Appeal granted against court judgment denying £20 per week uplift on “justifiable” disability discrimination grounds

Wed,17 August 2022
News Benefits

On 18 February 2022, the High Court dismissed the case brought by four claimants challenging the Government’s failure to apply the £20 per week uplift to legacy benefit recipients that had been provided to Universal Credit (UC) claimants during the Covid-19 pandemic.

However, permission to appeal the High Court’s judgment has now been granted and the case will now proceed to be heard by the Court of Appeal.

Between 30 March 2020 and 5 October 2021, the standard allowance element of UC was increased by £20 per week.

Yet no corresponding increase was made to the personal allowance element of any of Employment and Support Allowance (ESA) and other “legacy benefits” including income support or Job Seeker’s Allowance (JSA).

Two ESA claimants, with the other two receiving income support and JSA, challenged this difference in treatment by way of an application to the High Court for judicial review, arguing that it discriminated against Disabled people and so was unjustified.

If successful, the legal challenge would have resulted in around two million ESA claimants each receiving a total of £1,500 benefit arrears.

However, the High Court ruled that the exclusion of ESA claimants from the £20 week uplift was not unlawful discrimination that breached the European Convention on Human Rights.
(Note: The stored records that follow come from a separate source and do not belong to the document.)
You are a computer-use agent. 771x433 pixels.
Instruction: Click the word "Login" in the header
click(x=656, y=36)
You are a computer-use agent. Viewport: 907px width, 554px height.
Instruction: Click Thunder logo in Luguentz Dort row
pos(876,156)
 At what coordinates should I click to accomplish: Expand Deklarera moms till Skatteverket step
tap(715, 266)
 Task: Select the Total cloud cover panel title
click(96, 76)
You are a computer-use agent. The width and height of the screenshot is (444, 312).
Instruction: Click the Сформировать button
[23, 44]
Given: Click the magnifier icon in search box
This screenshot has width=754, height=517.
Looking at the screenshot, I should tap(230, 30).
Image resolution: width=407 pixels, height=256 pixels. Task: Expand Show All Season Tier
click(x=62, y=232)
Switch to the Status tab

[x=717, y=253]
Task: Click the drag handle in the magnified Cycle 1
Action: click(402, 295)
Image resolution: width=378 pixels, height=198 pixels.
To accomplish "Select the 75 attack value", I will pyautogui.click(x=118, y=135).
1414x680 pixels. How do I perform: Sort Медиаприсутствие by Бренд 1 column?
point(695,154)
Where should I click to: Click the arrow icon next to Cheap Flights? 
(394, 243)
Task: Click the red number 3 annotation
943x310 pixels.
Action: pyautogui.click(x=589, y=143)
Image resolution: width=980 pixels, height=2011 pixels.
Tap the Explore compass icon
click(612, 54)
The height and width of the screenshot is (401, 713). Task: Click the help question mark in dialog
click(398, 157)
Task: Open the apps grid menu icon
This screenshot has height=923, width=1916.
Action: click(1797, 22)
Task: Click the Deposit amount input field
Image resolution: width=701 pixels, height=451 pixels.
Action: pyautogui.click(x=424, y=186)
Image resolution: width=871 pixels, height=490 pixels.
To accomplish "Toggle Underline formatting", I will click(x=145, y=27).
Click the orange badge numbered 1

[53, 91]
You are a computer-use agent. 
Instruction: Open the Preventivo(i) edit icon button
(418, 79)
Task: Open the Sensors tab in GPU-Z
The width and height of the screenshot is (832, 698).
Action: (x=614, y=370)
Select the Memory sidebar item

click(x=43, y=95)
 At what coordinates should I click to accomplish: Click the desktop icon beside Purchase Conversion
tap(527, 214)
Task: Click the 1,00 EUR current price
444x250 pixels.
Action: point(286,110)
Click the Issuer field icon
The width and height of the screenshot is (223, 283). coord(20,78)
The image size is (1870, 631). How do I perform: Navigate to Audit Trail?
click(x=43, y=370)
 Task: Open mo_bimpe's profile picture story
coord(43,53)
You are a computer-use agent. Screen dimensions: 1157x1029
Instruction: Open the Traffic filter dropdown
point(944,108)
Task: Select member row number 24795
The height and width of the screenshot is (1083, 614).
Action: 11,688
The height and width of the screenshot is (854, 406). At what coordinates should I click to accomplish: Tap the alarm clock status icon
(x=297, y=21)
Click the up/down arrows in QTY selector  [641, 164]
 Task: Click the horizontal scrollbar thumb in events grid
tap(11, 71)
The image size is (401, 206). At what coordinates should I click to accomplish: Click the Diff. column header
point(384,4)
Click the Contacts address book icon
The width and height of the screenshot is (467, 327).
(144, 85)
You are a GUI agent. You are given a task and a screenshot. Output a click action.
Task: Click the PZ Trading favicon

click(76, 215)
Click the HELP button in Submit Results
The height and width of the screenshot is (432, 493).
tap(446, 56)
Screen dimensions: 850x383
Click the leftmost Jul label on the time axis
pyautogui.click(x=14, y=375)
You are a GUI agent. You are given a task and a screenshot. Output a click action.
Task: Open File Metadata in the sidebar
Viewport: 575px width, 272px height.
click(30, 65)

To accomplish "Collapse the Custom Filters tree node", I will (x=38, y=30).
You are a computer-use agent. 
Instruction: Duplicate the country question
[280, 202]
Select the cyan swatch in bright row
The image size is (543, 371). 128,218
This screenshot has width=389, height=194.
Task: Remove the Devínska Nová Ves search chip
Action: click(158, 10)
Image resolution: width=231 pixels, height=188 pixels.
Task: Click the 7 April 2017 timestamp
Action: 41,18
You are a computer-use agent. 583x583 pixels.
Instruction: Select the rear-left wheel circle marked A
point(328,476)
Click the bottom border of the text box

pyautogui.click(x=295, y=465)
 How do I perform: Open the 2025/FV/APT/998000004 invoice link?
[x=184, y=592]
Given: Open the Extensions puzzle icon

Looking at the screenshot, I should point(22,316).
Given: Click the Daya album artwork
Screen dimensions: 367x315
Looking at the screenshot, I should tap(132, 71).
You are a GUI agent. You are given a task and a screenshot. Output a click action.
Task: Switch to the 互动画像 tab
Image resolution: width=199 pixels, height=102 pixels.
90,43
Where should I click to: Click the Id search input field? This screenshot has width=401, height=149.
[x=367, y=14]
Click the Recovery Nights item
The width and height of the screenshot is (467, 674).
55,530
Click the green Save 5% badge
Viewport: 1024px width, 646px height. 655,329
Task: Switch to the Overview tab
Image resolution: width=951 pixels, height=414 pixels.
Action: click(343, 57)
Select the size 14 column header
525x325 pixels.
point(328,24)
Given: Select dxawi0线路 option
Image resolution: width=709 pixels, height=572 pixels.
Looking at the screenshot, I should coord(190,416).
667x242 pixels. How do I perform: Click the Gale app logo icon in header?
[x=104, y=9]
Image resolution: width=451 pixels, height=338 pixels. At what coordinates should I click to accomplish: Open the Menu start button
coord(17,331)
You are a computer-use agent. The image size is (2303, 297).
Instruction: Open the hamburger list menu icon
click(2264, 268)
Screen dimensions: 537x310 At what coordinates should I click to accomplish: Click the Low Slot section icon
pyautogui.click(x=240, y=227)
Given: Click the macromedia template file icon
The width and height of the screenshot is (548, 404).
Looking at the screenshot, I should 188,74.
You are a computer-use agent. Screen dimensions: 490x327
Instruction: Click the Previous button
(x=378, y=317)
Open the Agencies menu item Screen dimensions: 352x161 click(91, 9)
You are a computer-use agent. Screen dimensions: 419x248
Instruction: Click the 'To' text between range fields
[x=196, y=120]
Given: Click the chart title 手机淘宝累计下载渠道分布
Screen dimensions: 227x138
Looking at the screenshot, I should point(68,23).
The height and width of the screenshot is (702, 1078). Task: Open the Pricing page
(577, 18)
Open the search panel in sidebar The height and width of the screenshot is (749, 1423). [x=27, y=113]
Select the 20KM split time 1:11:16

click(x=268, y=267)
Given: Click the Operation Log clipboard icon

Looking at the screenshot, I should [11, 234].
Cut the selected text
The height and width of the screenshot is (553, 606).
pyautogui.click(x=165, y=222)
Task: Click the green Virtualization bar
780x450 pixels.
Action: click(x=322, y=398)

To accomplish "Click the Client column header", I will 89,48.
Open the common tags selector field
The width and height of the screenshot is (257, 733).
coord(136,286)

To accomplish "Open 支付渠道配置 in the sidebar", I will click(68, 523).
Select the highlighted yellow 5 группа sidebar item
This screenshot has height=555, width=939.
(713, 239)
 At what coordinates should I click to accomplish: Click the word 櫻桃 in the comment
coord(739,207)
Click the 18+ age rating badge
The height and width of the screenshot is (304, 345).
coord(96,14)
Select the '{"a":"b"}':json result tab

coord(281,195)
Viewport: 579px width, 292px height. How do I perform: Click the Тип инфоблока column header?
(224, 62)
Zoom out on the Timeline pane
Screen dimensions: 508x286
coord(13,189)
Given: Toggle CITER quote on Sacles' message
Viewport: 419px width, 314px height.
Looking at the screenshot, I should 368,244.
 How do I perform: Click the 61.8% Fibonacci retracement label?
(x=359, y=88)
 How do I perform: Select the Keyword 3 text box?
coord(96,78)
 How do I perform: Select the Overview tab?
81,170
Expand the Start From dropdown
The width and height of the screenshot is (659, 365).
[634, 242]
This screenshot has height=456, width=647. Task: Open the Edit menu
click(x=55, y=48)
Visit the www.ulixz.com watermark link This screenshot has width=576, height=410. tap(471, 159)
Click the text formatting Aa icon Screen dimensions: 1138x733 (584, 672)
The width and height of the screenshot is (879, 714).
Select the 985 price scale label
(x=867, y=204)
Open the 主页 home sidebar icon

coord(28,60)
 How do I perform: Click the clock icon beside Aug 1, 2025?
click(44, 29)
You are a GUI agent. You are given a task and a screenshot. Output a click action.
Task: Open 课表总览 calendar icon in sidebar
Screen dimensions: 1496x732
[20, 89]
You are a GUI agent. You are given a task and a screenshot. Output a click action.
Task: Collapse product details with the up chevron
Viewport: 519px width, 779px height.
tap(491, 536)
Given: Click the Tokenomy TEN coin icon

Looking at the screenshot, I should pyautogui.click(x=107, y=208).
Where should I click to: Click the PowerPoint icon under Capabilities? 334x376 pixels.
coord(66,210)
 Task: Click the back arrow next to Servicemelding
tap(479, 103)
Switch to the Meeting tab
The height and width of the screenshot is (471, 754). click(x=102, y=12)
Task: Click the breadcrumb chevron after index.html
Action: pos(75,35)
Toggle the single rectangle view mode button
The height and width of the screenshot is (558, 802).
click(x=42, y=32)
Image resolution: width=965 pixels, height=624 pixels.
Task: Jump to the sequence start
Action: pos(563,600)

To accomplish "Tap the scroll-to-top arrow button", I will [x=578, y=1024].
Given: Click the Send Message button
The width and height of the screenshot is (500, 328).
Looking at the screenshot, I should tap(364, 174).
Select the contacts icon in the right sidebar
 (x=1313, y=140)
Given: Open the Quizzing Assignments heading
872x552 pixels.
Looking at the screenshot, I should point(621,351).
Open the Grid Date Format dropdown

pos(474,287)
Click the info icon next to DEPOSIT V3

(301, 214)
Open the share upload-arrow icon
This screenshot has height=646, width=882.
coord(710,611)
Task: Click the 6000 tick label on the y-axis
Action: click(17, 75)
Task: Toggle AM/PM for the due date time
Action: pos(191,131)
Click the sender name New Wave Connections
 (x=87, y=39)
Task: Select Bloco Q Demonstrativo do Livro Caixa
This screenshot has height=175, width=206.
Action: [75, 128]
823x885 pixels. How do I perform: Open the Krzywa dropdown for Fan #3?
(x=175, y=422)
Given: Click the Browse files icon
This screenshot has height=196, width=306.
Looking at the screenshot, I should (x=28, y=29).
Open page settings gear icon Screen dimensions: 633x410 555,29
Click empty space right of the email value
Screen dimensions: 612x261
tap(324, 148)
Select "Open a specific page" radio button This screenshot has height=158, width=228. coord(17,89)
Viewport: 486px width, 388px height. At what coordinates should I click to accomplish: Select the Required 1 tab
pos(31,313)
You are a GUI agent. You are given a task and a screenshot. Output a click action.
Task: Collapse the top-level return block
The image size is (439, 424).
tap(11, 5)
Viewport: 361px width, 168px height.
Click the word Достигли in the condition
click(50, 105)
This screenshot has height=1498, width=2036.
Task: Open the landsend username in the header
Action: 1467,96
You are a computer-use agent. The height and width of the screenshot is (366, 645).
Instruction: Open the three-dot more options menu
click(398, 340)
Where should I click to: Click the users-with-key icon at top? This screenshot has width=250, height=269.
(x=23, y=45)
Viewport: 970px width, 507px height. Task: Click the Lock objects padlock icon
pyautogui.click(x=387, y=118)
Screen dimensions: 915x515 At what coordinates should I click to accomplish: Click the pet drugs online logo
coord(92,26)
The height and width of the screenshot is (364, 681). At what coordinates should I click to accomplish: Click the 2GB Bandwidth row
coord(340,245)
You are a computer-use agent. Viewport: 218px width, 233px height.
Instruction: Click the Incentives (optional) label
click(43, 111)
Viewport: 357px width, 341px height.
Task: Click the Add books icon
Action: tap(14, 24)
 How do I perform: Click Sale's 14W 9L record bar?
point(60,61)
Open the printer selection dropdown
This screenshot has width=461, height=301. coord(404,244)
In dismissing the legal challenge, Mr Justice Swift held that indirect discrimination against these Disabled people had “objective justification” and was “a proportionate means of achieving a legitimate aim” allowed under the Equality Act 2020.

He accepted the justification put forward by Work and Pensions secretary Therese Coffey that the UC increase was intended to provide extra support to those who had lost their jobs due to the pandemic and were forced to claim UC for the first time.

He found in favour of DWP even though the court had heard evidence that those new to benefits tended to have higher rates of savings and were therefore better able to meet the costs of the pandemic than existing claimants.

Martin Keatings, one of the four claimants given permission to appeal the High Court ruling said: “It is simply not good enough to say on one hand that, yes, legacy claimants were discriminated against, but that it was proportional – discrimination of this type can never be proportional.”